This answer expands on the answer given by anna v
It is easy to become accustomed to a pattern of physics providing explanation after explanation.
For example, how is it that a gas has elastic properties under compression? If you compress it to half the volume, the pressure pretty much doubles. It's surprisingly similar to a spring, yet a gas isn't a spring, surely?
Physics offers a wonderful explanation: the molecules of the gas are moving fast, and collisions of molecules are perfectly elastic. The pressure of a gas against the walls of the vessel arises from elastic collisions of the molecules with the walls. If you half the volume the number of collisions pretty much doubles, hence the change of pressure.
What the physics did there: it moved the description of physics taking place to a deeper level. As it happens the physics on this deeper level (fast moving, elastically colliding molecules) is very readily visualized in things we know in the macroscopic world. We can readily visualize a population of bouncing balls.

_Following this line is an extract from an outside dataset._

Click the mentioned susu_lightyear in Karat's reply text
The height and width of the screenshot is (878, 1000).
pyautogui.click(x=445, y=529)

In this particular case we are fortunate: the description at a deeper level consists of something that has a counterpart in physics we can see happening with our own eyes.

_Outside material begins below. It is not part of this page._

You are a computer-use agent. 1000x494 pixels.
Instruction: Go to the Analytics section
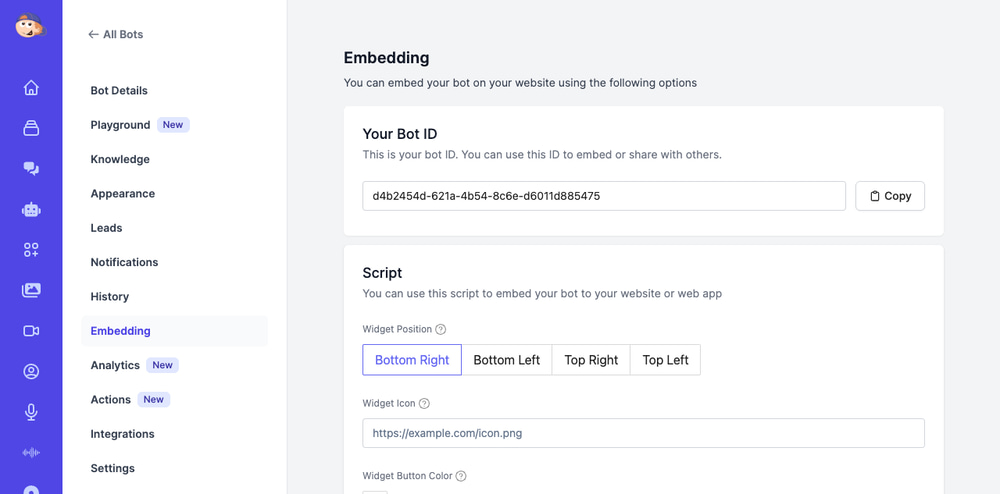(x=115, y=365)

So yeah, it's natural to hope that a theory at quantum level can describe the physics taking place in terms of things we can visualize: particles, and waves. Well, in the case of quantum mechanics it turns out that what is expressed by the equations has no counterpart in the macroscopic world.
We make do with concepts we can visualize; particles and waves. In that sense the duality is introduced by the human thinking process; it's not inherent in the physics.
On more remark, again expanding on the anwser by anna v:
What is not in physics is exhaustive explanation
When a new theory replaces an existing theory the description of the physics taking place moves to a deeper level.
When newtonian mechanics was established it looked for more than 300 years that no deeper level existed. Then, in the course of development of relativistic physics, theory of motion moved to a yet deeper level. So we learned not to expect that we are at the most fundamental level. A deeper level of description may be possible, we don't know.
Physics is not in the business of looking for exhaustive explanation. For the duration of working at a particular level of description (which can last hundreds of years) the assumptions necessary for that level of description are taken as given.
Newton assumed the existence of a gravitational force, acting over large distance, to explain the fact that the planets are orbiting the Sun. Newton's contemporaries were more demanding. For example, Descartes offered a hypothesis of vortices in space, with those vortices exerting an inward push on the planets. Descartes was determined to restrict himself to hypotheses with understandable elements only. He could visualize vortices, thus he ended up with vortices.
In retrospect we see that Descartes was just bogging himself down. Newton was more successfull because he operated on a need-to-assume basis.
Newton could not explain gravity itself, but he saw the strong explanatory strength it offered, and he moved ahead.